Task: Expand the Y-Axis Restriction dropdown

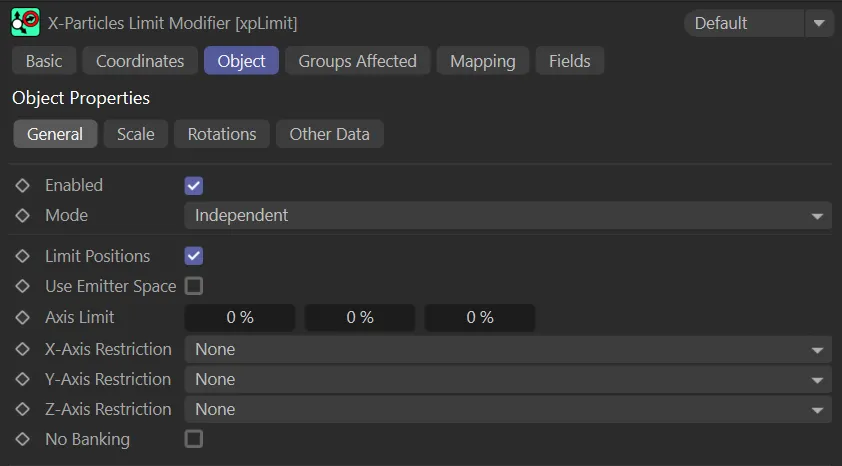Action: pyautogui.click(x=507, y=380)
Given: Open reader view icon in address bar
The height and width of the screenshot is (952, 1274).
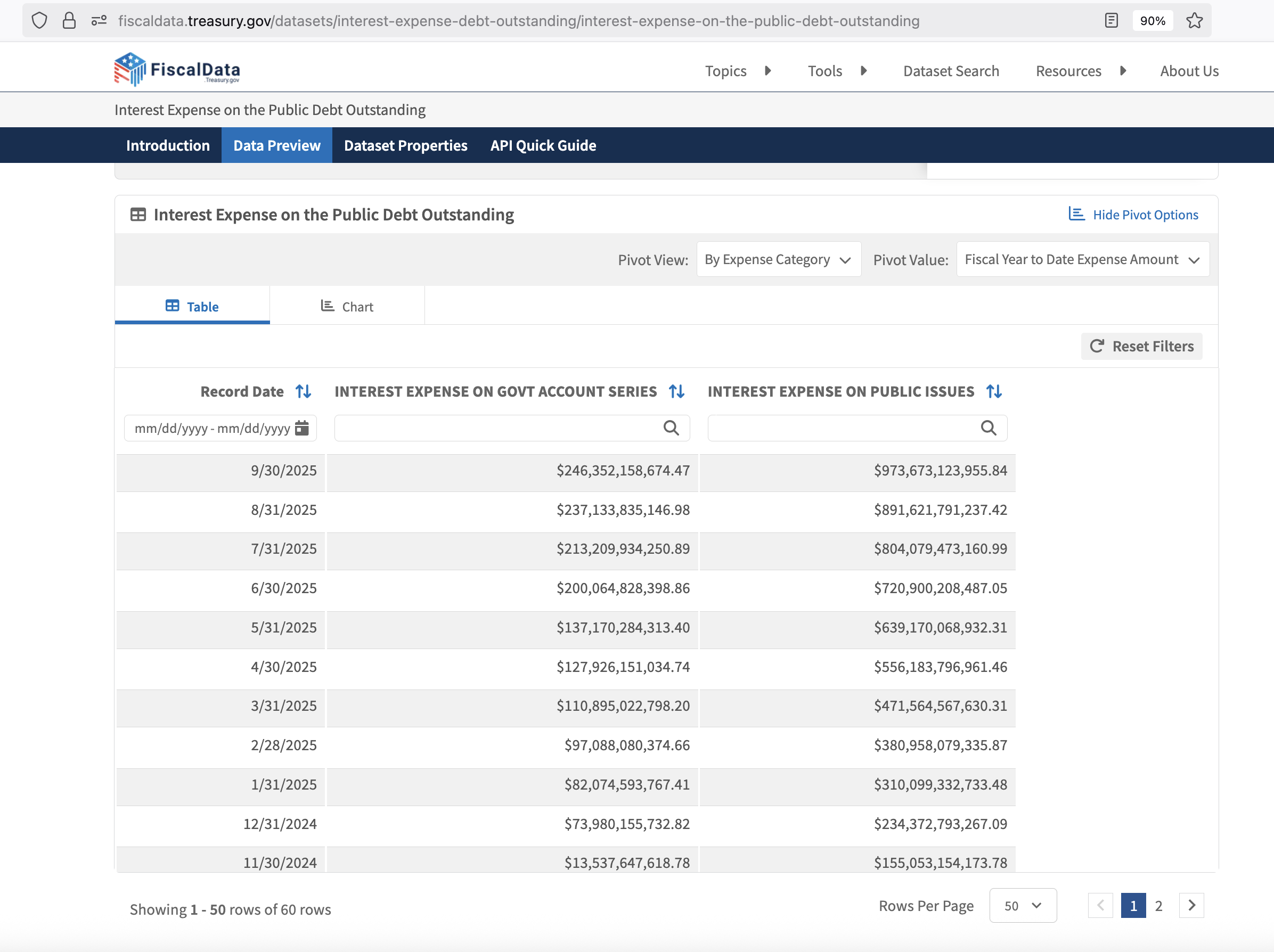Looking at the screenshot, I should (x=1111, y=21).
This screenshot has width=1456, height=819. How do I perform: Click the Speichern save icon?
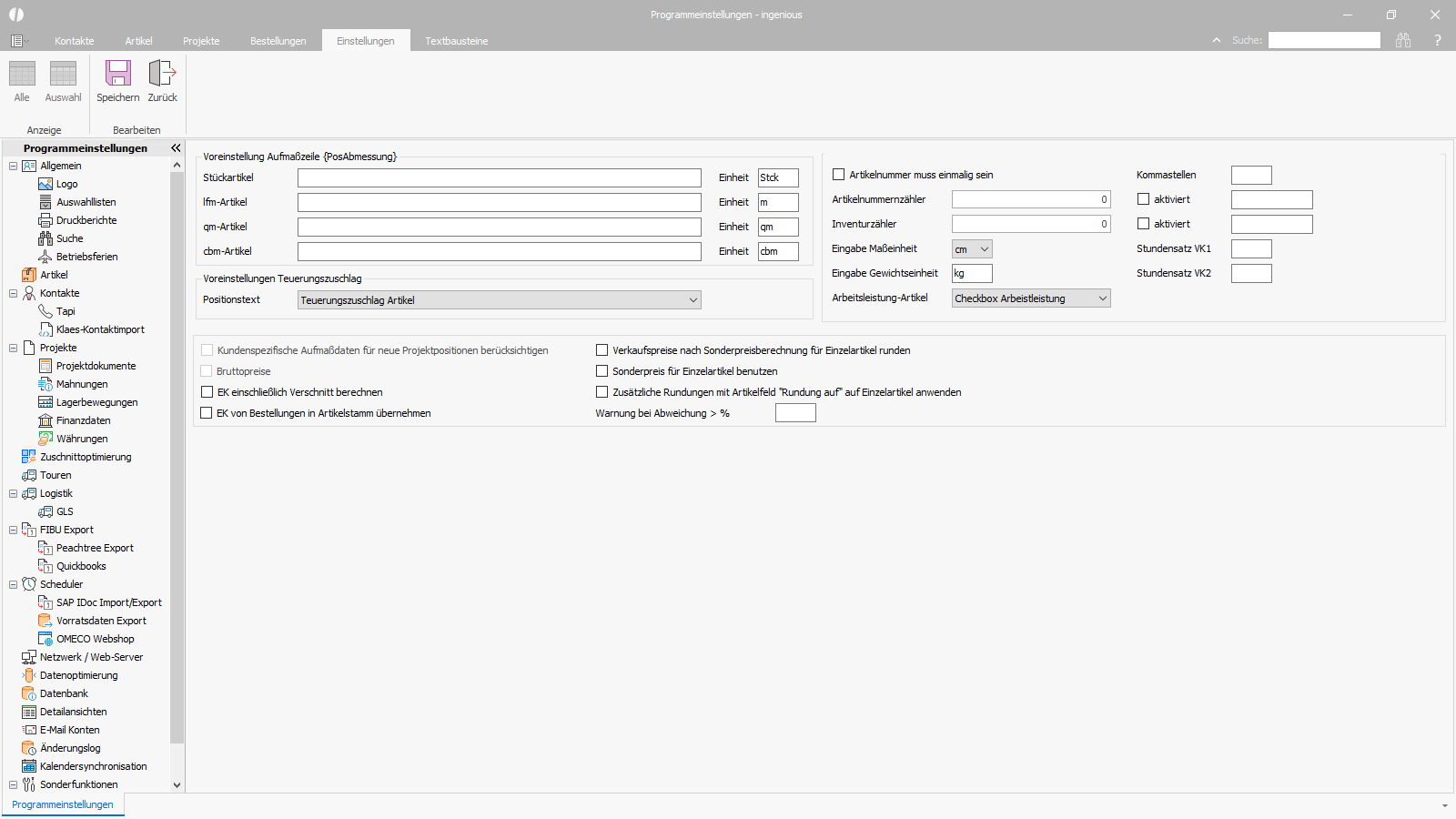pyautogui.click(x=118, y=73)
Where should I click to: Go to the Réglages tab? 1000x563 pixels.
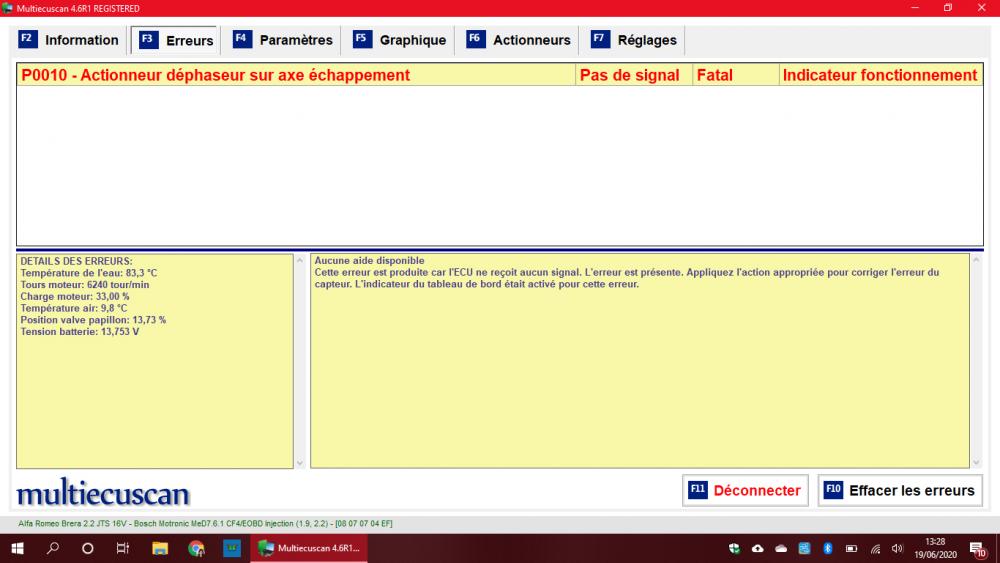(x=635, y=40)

==

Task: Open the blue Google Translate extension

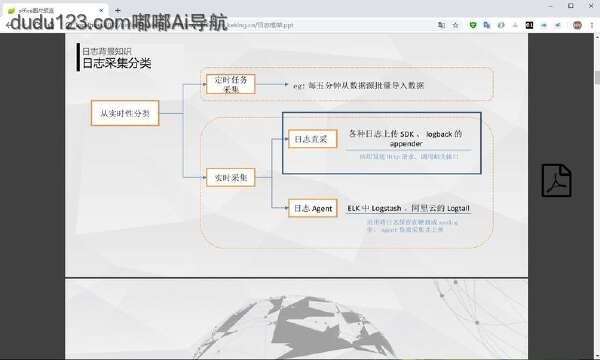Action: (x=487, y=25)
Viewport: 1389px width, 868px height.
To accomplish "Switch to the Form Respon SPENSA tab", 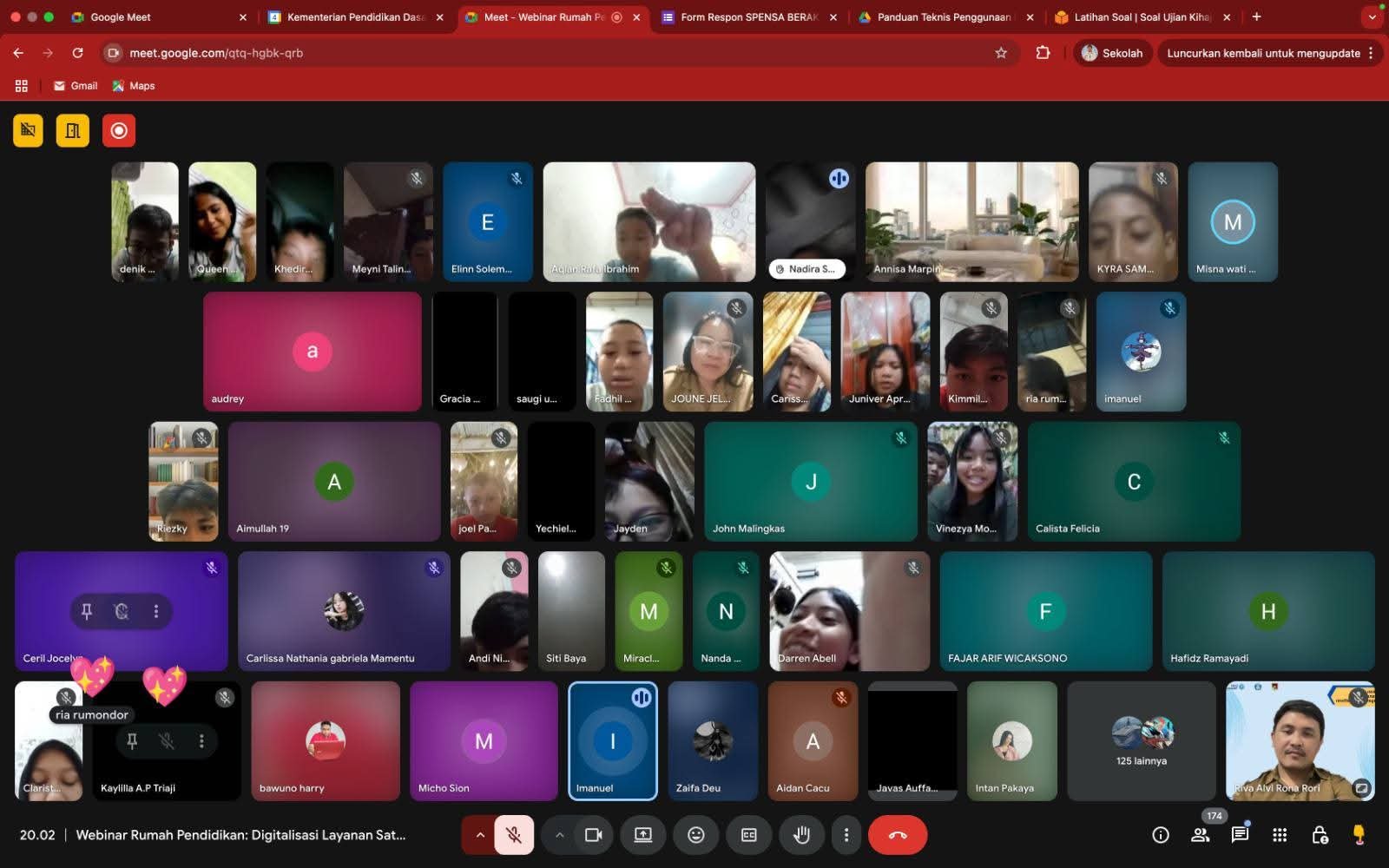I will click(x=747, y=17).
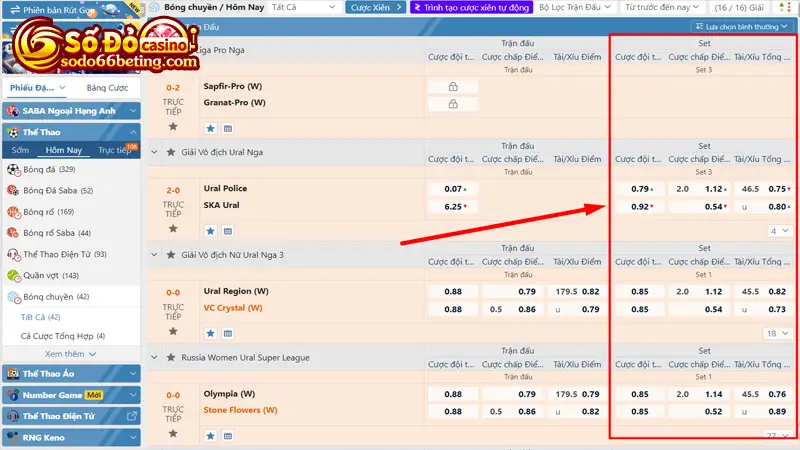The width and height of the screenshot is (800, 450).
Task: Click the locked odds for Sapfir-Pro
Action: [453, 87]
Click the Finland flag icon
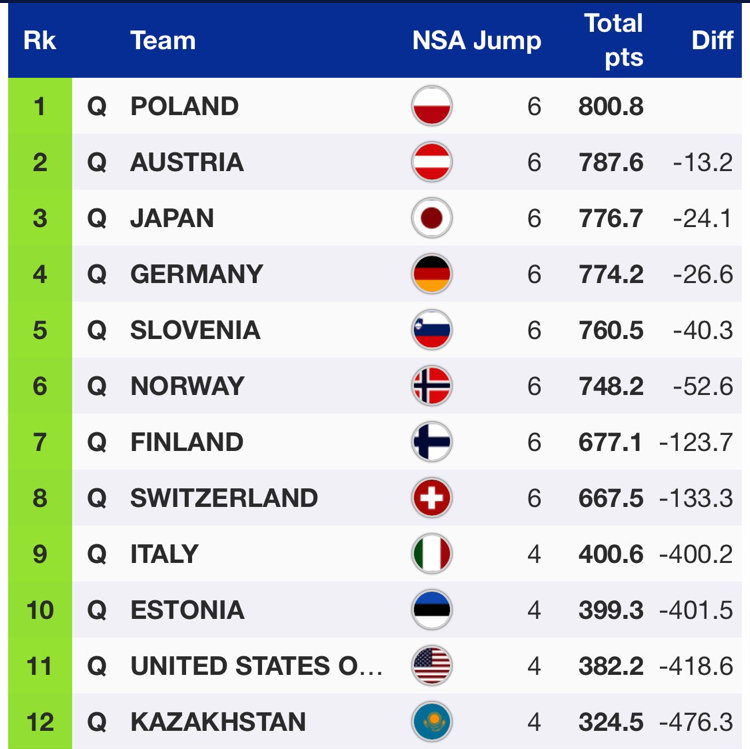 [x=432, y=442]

> [De opdracht]
Kun je uit de lijst hierboven alles vanaf de regel met "Task: Expand the Y-Axis Restriction dropdown" tot en met de regel met "pyautogui.click(x=118, y=73)" woordelijk overnemen? Laat de afbeeldingen daarbij weg.

> [Schriftelijk antwoord]
Task: Expand the Y-Axis Restriction dropdown

Action: pyautogui.click(x=507, y=380)
Given: Open reader view icon in address bar
The height and width of the screenshot is (952, 1274).
Looking at the screenshot, I should (x=1111, y=21).
This screenshot has width=1456, height=819. How do I perform: Click the Speichern save icon?
pyautogui.click(x=118, y=73)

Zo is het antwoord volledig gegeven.